Who at the federal level gave the state permission to begin bankruptcy in this case? How does the order come from Lewis and Clark County which is the county where Helena, the state capitol is located? How does a private accounting firm get given the authority to begin receivership and what is its relationship to Glacier County, which is sometimes at odds with the tribe? In fact, Denning, Downey and Associates is the business that has tried to sort out the Boggs' treasury mess in the county and is involved in the lawsuit against her. Isn't that a little, um, "incestuous" if not a conflict of interest? The news stories make it sound as though it is Denning personally who is appointed to do this receivership.
At what point did “Browning” become a proper legal town anyway? What are the conditions of being a legal town in Montana, let alone on a reservation? Is there a specific process for towns ON “federal” land? Surveyed boundaries; service infrastructures like water, sewer, and streets; law enforcement; a written code of ordinances? (In the Sixties for some years the Browning ordinances were lost — I mean, the only copy was physically missing. I don’t know whether a new set was composed or a copy was finally located. It’s online now.)

Data:
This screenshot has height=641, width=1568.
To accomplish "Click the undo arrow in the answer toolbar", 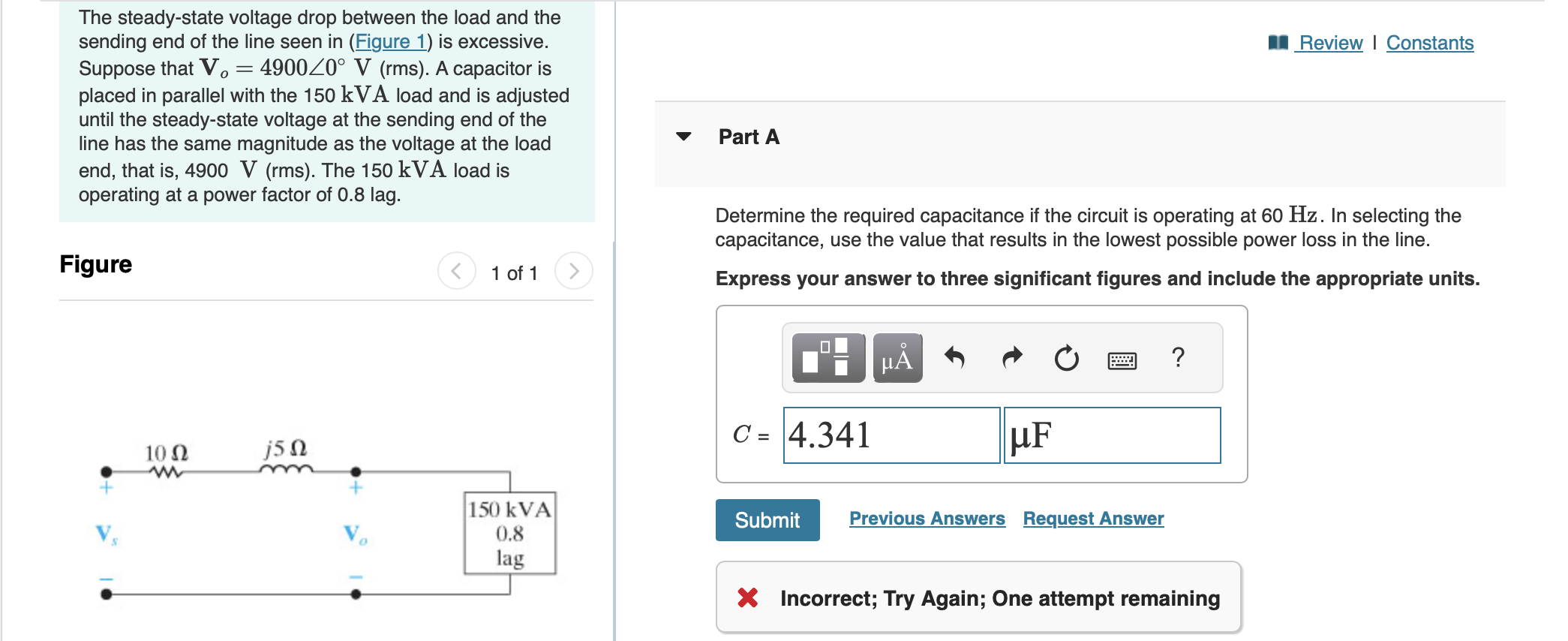I will (x=956, y=358).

Jobs:
1 – Repeat the Browning receivership excerpt between "At what point" and "It’s online now.)", inclusive.
2 – Continue the Browning receivership excerpt from where it stops.
The lines play no part in this work.

The replies:
1 –
At what point did “Browning” become a proper legal town anyway? What are the conditions of being a legal town in Montana, let alone on a reservation? Is there a specific process for towns ON “federal” land? Surveyed boundaries; service infrastructures like water, sewer, and streets; law enforcement; a written code of ordinances? (In the Sixties for some years the Browning ordinances were lost — I mean, the only copy was physically missing. I don’t know whether a new set was composed or a copy was finally located. It’s online now.)

2 –
Anthropologically, there are several “kinds” of towns at different stages of existence, responding to different forces, mostly economic. In the beginning people lived in small units based on family. If they were “hunter-gatherers”, which the Blackfeet were until the 19th century, they followed the herds of buffalo and the crops such as berries or camas. This was not haphazard, but followed a predictable pattern. In a way, they were a moveable town. When they were forced by the disappearance of the buffalo and the military presence of US Cavalry, to stop moving, this changed many practices and relationships.
Fishing towns developed in situ where there was food year-round. In pre-written history “sedentariness”— considered a move towards civilization — happened mostly when shifting to agriculture, the storage of grains in structures which meant that the people must stay close by to defend them. They built enforcement structures like walls. The ability to store and accumulate food meant that the population could grow and specialize.
This idea was dominating the white mind into the twentieth century when they wanted to make hunter-gatherers into farmers. But this was done in a colonial fashion with white overseers only pretending to consult people. The overseers used ideas appropriate to conditions back east. Later the reservation was transferred from the Department of War to the Interior Department, which was a slight improvement, but it still left the colonial pattern of whites from back east imposing their decisions on the indigenous people who lived here.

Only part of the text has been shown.